* **What you are asked to do**
Reproduce the data below with "interface agent" replacing every occurrence of "GUI agent", changing nothing else.

- - -

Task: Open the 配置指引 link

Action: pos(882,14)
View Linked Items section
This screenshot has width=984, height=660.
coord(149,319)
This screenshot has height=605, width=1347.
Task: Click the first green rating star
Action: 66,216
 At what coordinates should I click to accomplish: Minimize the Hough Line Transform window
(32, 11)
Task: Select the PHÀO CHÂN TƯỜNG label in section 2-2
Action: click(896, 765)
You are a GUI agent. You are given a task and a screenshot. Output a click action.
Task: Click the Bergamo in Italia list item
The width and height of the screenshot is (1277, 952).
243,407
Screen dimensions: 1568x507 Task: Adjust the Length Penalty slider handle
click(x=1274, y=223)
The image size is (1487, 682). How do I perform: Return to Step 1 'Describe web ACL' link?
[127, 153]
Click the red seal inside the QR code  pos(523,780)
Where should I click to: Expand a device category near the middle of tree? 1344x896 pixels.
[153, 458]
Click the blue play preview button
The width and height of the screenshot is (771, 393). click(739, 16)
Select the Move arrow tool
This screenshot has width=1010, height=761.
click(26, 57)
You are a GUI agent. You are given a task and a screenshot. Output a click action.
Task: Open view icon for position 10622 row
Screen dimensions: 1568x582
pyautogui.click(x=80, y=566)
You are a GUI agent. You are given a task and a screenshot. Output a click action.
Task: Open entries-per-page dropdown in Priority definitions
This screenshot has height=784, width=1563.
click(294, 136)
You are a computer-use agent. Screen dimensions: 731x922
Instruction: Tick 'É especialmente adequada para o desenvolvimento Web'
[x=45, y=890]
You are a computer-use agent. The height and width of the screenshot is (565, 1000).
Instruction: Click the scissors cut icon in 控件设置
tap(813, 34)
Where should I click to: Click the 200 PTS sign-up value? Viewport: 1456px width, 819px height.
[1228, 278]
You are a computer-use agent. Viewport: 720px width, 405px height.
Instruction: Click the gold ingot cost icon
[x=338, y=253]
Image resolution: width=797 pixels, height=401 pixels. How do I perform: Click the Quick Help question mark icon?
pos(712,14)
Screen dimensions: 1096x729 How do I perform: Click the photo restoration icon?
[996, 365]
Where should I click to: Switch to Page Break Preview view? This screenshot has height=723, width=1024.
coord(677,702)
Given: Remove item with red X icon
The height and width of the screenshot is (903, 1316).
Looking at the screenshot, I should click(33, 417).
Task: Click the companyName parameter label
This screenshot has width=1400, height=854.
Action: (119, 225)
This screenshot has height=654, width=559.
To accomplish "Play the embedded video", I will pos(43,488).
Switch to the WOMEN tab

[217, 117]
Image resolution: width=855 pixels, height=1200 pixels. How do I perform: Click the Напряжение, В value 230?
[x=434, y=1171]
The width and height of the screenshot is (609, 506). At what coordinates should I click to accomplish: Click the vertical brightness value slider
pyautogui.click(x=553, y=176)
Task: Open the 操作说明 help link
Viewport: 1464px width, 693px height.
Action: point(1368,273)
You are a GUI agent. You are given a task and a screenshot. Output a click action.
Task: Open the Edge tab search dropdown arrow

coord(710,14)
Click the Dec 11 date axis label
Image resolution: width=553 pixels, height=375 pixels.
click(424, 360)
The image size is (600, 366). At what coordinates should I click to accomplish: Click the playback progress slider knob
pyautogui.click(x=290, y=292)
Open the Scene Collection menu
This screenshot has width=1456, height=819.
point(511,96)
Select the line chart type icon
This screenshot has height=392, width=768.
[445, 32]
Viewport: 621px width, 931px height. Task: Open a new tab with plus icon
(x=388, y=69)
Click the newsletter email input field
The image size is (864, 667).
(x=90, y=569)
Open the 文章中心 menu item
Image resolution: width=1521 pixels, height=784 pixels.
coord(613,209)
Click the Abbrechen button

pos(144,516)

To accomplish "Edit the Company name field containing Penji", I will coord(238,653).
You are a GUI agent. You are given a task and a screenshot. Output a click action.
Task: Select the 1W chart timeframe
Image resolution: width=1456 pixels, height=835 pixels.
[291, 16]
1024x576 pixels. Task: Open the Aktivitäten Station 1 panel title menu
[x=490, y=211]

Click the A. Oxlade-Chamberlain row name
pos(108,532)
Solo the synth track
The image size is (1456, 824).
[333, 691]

- - -

* **Full answer**
Task: Open the 配置指引 link

Action: pos(882,14)
View Linked Items section
This screenshot has width=984, height=660.
coord(149,319)
This screenshot has height=605, width=1347.
Task: Click the first green rating star
Action: 66,216
 At what coordinates should I click to accomplish: Minimize the Hough Line Transform window
(32, 11)
Task: Select the PHÀO CHÂN TƯỜNG label in section 2-2
Action: click(896, 765)
You are a interface agent. You are given a task and a screenshot. Output a click action.
Task: Click the Bergamo in Italia list item
The width and height of the screenshot is (1277, 952).
243,407
Screen dimensions: 1568x507 Task: Adjust the Length Penalty slider handle
click(x=1274, y=223)
The image size is (1487, 682). How do I perform: Return to Step 1 'Describe web ACL' link?
[127, 153]
Click the red seal inside the QR code  pos(523,780)
Where should I click to: Expand a device category near the middle of tree? 1344x896 pixels.
[153, 458]
Click the blue play preview button
The width and height of the screenshot is (771, 393). click(739, 16)
Select the Move arrow tool
This screenshot has width=1010, height=761.
click(26, 57)
You are a interface agent. You are given a task and a screenshot. Output a click action.
Task: Open view icon for position 10622 row
Screen dimensions: 1568x582
pyautogui.click(x=80, y=566)
You are a interface agent. You are given a task and a screenshot. Output a click action.
Task: Open entries-per-page dropdown in Priority definitions
This screenshot has height=784, width=1563.
click(294, 136)
You are a computer-use agent. Screen dimensions: 731x922
Instruction: Tick 'É especialmente adequada para o desenvolvimento Web'
[x=45, y=890]
You are a computer-use agent. The height and width of the screenshot is (565, 1000).
Instruction: Click the scissors cut icon in 控件设置
tap(813, 34)
Where should I click to: Click the 200 PTS sign-up value? Viewport: 1456px width, 819px height.
[1228, 278]
You are a computer-use agent. Viewport: 720px width, 405px height.
Instruction: Click the gold ingot cost icon
[x=338, y=253]
Image resolution: width=797 pixels, height=401 pixels. How do I perform: Click the Quick Help question mark icon?
pos(712,14)
Screen dimensions: 1096x729 How do I perform: Click the photo restoration icon?
[996, 365]
Where should I click to: Switch to Page Break Preview view? This screenshot has height=723, width=1024.
coord(677,702)
Given: Remove item with red X icon
The height and width of the screenshot is (903, 1316).
Looking at the screenshot, I should click(33, 417).
Task: Click the companyName parameter label
This screenshot has width=1400, height=854.
Action: (119, 225)
This screenshot has height=654, width=559.
To accomplish "Play the embedded video", I will pos(43,488).
Switch to the WOMEN tab

[217, 117]
Image resolution: width=855 pixels, height=1200 pixels. How do I perform: Click the Напряжение, В value 230?
[x=434, y=1171]
The width and height of the screenshot is (609, 506). At what coordinates should I click to accomplish: Click the vertical brightness value slider
pyautogui.click(x=553, y=176)
Task: Open the 操作说明 help link
Viewport: 1464px width, 693px height.
Action: point(1368,273)
You are a interface agent. You are given a task and a screenshot. Output a click action.
Task: Open the Edge tab search dropdown arrow

coord(710,14)
Click the Dec 11 date axis label
Image resolution: width=553 pixels, height=375 pixels.
click(424, 360)
The image size is (600, 366). At what coordinates should I click to accomplish: Click the playback progress slider knob
pyautogui.click(x=290, y=292)
Open the Scene Collection menu
This screenshot has width=1456, height=819.
point(511,96)
Select the line chart type icon
This screenshot has height=392, width=768.
[445, 32]
Viewport: 621px width, 931px height. Task: Open a new tab with plus icon
(x=388, y=69)
Click the newsletter email input field
The image size is (864, 667).
(x=90, y=569)
Open the 文章中心 menu item
Image resolution: width=1521 pixels, height=784 pixels.
coord(613,209)
Click the Abbrechen button

pos(144,516)

To accomplish "Edit the Company name field containing Penji", I will coord(238,653).
You are a interface agent. You are given a task and a screenshot. Output a click action.
Task: Select the 1W chart timeframe
Image resolution: width=1456 pixels, height=835 pixels.
[291, 16]
1024x576 pixels. Task: Open the Aktivitäten Station 1 panel title menu
[x=490, y=211]

Click the A. Oxlade-Chamberlain row name
pos(108,532)
Solo the synth track
The image size is (1456, 824).
[333, 691]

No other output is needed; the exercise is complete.